Element and text location data:
^^^^

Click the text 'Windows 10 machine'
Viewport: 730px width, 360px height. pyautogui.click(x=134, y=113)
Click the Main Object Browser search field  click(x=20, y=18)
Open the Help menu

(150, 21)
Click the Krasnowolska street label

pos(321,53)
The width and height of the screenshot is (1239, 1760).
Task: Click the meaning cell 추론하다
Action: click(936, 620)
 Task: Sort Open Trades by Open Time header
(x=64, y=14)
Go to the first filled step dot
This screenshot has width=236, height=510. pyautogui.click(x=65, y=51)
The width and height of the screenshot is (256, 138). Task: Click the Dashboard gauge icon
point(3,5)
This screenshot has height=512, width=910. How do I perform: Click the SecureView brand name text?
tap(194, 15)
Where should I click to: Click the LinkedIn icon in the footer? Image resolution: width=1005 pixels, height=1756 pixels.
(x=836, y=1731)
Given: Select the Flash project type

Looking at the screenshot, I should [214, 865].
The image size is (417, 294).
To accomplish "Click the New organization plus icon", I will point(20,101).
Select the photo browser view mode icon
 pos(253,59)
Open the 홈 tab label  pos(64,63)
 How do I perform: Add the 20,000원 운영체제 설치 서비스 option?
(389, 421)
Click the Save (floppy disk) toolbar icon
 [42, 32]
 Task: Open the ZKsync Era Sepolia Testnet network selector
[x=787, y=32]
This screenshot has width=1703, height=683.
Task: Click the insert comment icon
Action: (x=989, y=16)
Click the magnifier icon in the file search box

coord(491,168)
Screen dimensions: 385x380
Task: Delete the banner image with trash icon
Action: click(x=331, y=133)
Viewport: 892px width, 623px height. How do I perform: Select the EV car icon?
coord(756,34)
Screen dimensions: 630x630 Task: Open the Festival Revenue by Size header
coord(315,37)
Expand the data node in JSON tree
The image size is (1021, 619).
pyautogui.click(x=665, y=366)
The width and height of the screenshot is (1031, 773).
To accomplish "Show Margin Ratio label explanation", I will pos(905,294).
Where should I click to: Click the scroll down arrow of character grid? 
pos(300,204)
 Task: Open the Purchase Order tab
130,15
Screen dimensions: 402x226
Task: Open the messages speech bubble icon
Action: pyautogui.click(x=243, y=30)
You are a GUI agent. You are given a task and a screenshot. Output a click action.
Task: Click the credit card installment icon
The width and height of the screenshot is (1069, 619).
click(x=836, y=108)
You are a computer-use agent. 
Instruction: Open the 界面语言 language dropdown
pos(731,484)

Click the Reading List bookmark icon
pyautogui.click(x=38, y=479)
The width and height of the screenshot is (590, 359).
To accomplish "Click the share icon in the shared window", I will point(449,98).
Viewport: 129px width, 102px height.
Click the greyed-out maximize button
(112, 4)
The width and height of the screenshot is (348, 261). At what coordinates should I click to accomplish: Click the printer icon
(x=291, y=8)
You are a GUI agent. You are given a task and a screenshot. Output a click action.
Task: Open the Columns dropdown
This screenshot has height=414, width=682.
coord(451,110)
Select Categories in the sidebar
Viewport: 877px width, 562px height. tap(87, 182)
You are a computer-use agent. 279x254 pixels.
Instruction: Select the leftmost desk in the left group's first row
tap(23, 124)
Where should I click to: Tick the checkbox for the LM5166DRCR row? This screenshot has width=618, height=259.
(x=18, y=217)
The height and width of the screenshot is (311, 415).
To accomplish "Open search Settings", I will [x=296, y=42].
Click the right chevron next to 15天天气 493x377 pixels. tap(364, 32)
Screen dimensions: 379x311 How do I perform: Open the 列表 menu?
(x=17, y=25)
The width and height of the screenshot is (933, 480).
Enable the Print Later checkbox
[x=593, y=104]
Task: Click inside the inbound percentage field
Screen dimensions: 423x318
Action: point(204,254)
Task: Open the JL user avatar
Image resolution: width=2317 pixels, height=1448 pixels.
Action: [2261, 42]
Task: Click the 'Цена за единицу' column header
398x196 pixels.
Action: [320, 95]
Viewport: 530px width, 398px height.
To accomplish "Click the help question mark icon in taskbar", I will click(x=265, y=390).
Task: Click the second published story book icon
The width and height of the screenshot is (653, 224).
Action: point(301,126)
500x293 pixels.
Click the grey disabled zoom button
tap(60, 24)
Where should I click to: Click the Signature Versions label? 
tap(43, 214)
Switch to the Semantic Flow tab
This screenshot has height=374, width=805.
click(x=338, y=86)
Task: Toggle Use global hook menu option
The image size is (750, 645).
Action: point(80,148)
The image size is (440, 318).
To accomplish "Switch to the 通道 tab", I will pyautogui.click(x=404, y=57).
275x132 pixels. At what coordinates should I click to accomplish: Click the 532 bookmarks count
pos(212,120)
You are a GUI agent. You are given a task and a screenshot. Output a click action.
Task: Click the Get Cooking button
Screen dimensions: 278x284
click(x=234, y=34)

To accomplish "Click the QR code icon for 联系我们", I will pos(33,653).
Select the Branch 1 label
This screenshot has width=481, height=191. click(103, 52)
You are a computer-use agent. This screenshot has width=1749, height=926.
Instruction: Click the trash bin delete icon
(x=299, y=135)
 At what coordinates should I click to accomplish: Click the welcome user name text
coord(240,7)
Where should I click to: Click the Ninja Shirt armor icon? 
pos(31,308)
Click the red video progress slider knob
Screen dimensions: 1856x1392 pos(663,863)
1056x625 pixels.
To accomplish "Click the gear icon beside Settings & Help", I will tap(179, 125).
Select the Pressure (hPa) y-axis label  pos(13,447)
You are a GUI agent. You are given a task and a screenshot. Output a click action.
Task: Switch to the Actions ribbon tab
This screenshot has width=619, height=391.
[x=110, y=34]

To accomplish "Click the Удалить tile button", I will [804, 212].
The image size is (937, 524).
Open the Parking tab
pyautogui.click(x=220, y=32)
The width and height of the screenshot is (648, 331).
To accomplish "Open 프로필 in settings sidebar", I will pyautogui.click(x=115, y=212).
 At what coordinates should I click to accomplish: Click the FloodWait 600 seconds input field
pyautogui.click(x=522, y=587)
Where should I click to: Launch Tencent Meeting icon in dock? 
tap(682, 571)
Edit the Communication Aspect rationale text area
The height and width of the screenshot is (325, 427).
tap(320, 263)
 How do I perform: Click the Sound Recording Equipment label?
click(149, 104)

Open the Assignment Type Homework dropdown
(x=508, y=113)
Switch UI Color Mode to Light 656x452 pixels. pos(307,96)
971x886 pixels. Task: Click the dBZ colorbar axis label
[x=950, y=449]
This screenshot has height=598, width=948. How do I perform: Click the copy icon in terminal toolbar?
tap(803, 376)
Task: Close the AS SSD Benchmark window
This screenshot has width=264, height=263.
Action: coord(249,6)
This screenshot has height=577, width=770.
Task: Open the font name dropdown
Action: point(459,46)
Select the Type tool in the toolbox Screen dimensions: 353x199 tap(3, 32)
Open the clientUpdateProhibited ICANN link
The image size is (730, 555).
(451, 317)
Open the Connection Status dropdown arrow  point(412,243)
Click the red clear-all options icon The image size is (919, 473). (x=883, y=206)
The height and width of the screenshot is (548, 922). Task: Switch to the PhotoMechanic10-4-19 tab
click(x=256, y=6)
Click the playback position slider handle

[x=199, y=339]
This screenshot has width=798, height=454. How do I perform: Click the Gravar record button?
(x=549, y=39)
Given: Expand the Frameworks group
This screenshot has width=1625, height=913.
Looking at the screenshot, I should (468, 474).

^^^^

Objective: Please revise the data above by replacing "How do I perform" with "How can I carry out" wherever it occurs, leaving everything else unchanged.

Solution for this task:
Click the text 'Windows 10 machine'
Viewport: 730px width, 360px height. pyautogui.click(x=134, y=113)
Click the Main Object Browser search field  click(x=20, y=18)
Open the Help menu

(150, 21)
Click the Krasnowolska street label

pos(321,53)
The width and height of the screenshot is (1239, 1760).
Task: Click the meaning cell 추론하다
Action: click(936, 620)
 Task: Sort Open Trades by Open Time header
(x=64, y=14)
Go to the first filled step dot
This screenshot has width=236, height=510. pyautogui.click(x=65, y=51)
The width and height of the screenshot is (256, 138). Task: Click the Dashboard gauge icon
point(3,5)
This screenshot has height=512, width=910. How can I carry out: Click the SecureView brand name text?
tap(194, 15)
Where should I click to: Click the LinkedIn icon in the footer? Image resolution: width=1005 pixels, height=1756 pixels.
(x=836, y=1731)
Given: Select the Flash project type

Looking at the screenshot, I should [214, 865].
The image size is (417, 294).
To accomplish "Click the New organization plus icon", I will point(20,101).
Select the photo browser view mode icon
 pos(253,59)
Open the 홈 tab label  pos(64,63)
 How can I carry out: Add the 20,000원 운영체제 설치 서비스 option?
(389, 421)
Click the Save (floppy disk) toolbar icon
 [42, 32]
 Task: Open the ZKsync Era Sepolia Testnet network selector
[x=787, y=32]
This screenshot has width=1703, height=683.
Task: Click the insert comment icon
Action: (x=989, y=16)
Click the magnifier icon in the file search box

coord(491,168)
Screen dimensions: 385x380
Task: Delete the banner image with trash icon
Action: click(x=331, y=133)
Viewport: 892px width, 623px height. How can I carry out: Select the EV car icon?
coord(756,34)
Screen dimensions: 630x630 Task: Open the Festival Revenue by Size header
coord(315,37)
Expand the data node in JSON tree
The image size is (1021, 619).
pyautogui.click(x=665, y=366)
The width and height of the screenshot is (1031, 773).
To accomplish "Show Margin Ratio label explanation", I will pos(905,294).
Where should I click to: Click the scroll down arrow of character grid? 
pos(300,204)
 Task: Open the Purchase Order tab
130,15
Screen dimensions: 402x226
Task: Open the messages speech bubble icon
Action: pyautogui.click(x=243, y=30)
You are a GUI agent. You are given a task and a screenshot. Output a click action.
Task: Click the credit card installment icon
The width and height of the screenshot is (1069, 619).
click(x=836, y=108)
You are a computer-use agent. 
Instruction: Open the 界面语言 language dropdown
pos(731,484)

Click the Reading List bookmark icon
pyautogui.click(x=38, y=479)
The width and height of the screenshot is (590, 359).
To accomplish "Click the share icon in the shared window", I will point(449,98).
Viewport: 129px width, 102px height.
Click the greyed-out maximize button
(112, 4)
The width and height of the screenshot is (348, 261). At what coordinates should I click to accomplish: Click the printer icon
(x=291, y=8)
You are a GUI agent. You are given a task and a screenshot. Output a click action.
Task: Open the Columns dropdown
This screenshot has height=414, width=682.
coord(451,110)
Select Categories in the sidebar
Viewport: 877px width, 562px height. tap(87, 182)
You are a computer-use agent. 279x254 pixels.
Instruction: Select the leftmost desk in the left group's first row
tap(23, 124)
Where should I click to: Tick the checkbox for the LM5166DRCR row? This screenshot has width=618, height=259.
(x=18, y=217)
The height and width of the screenshot is (311, 415).
To accomplish "Open search Settings", I will [x=296, y=42].
Click the right chevron next to 15天天气 493x377 pixels. tap(364, 32)
Screen dimensions: 379x311 How can I carry out: Open the 列表 menu?
(x=17, y=25)
The width and height of the screenshot is (933, 480).
Enable the Print Later checkbox
[x=593, y=104]
Task: Click inside the inbound percentage field
Screen dimensions: 423x318
Action: point(204,254)
Task: Open the JL user avatar
Image resolution: width=2317 pixels, height=1448 pixels.
Action: [2261, 42]
Task: Click the 'Цена за единицу' column header
398x196 pixels.
Action: [320, 95]
Viewport: 530px width, 398px height.
To accomplish "Click the help question mark icon in taskbar", I will click(x=265, y=390).
Task: Click the second published story book icon
The width and height of the screenshot is (653, 224).
Action: point(301,126)
500x293 pixels.
Click the grey disabled zoom button
tap(60, 24)
Where should I click to: Click the Signature Versions label? 
tap(43, 214)
Switch to the Semantic Flow tab
This screenshot has height=374, width=805.
click(x=338, y=86)
Task: Toggle Use global hook menu option
The image size is (750, 645).
Action: point(80,148)
The image size is (440, 318).
To accomplish "Switch to the 通道 tab", I will pyautogui.click(x=404, y=57).
275x132 pixels. At what coordinates should I click to accomplish: Click the 532 bookmarks count
pos(212,120)
You are a GUI agent. You are given a task and a screenshot. Output a click action.
Task: Click the Get Cooking button
Screen dimensions: 278x284
click(x=234, y=34)

To accomplish "Click the QR code icon for 联系我们", I will pos(33,653).
Select the Branch 1 label
This screenshot has width=481, height=191. click(103, 52)
You are a computer-use agent. This screenshot has width=1749, height=926.
Instruction: Click the trash bin delete icon
(x=299, y=135)
 At what coordinates should I click to accomplish: Click the welcome user name text
coord(240,7)
Where should I click to: Click the Ninja Shirt armor icon? 
pos(31,308)
Click the red video progress slider knob
Screen dimensions: 1856x1392 pos(663,863)
1056x625 pixels.
To accomplish "Click the gear icon beside Settings & Help", I will tap(179, 125).
Select the Pressure (hPa) y-axis label  pos(13,447)
You are a GUI agent. You are given a task and a screenshot. Output a click action.
Task: Switch to the Actions ribbon tab
This screenshot has width=619, height=391.
[x=110, y=34]

To accomplish "Click the Удалить tile button", I will [804, 212].
The image size is (937, 524).
Open the Parking tab
pyautogui.click(x=220, y=32)
The width and height of the screenshot is (648, 331).
To accomplish "Open 프로필 in settings sidebar", I will pyautogui.click(x=115, y=212).
 At what coordinates should I click to accomplish: Click the FloodWait 600 seconds input field
pyautogui.click(x=522, y=587)
Where should I click to: Launch Tencent Meeting icon in dock? 
tap(682, 571)
Edit the Communication Aspect rationale text area
The height and width of the screenshot is (325, 427).
tap(320, 263)
 How can I carry out: Click the Sound Recording Equipment label?
click(149, 104)

Open the Assignment Type Homework dropdown
(x=508, y=113)
Switch UI Color Mode to Light 656x452 pixels. pos(307,96)
971x886 pixels. Task: Click the dBZ colorbar axis label
[x=950, y=449]
This screenshot has height=598, width=948. How can I carry out: Click the copy icon in terminal toolbar?
tap(803, 376)
Task: Close the AS SSD Benchmark window
This screenshot has width=264, height=263.
Action: coord(249,6)
This screenshot has height=577, width=770.
Task: Open the font name dropdown
Action: point(459,46)
Select the Type tool in the toolbox Screen dimensions: 353x199 tap(3, 32)
Open the clientUpdateProhibited ICANN link
The image size is (730, 555).
(451, 317)
Open the Connection Status dropdown arrow  point(412,243)
Click the red clear-all options icon The image size is (919, 473). (x=883, y=206)
The height and width of the screenshot is (548, 922). Task: Switch to the PhotoMechanic10-4-19 tab
click(x=256, y=6)
Click the playback position slider handle

[x=199, y=339]
This screenshot has width=798, height=454. How can I carry out: Click the Gravar record button?
(x=549, y=39)
Given: Expand the Frameworks group
This screenshot has width=1625, height=913.
Looking at the screenshot, I should (468, 474).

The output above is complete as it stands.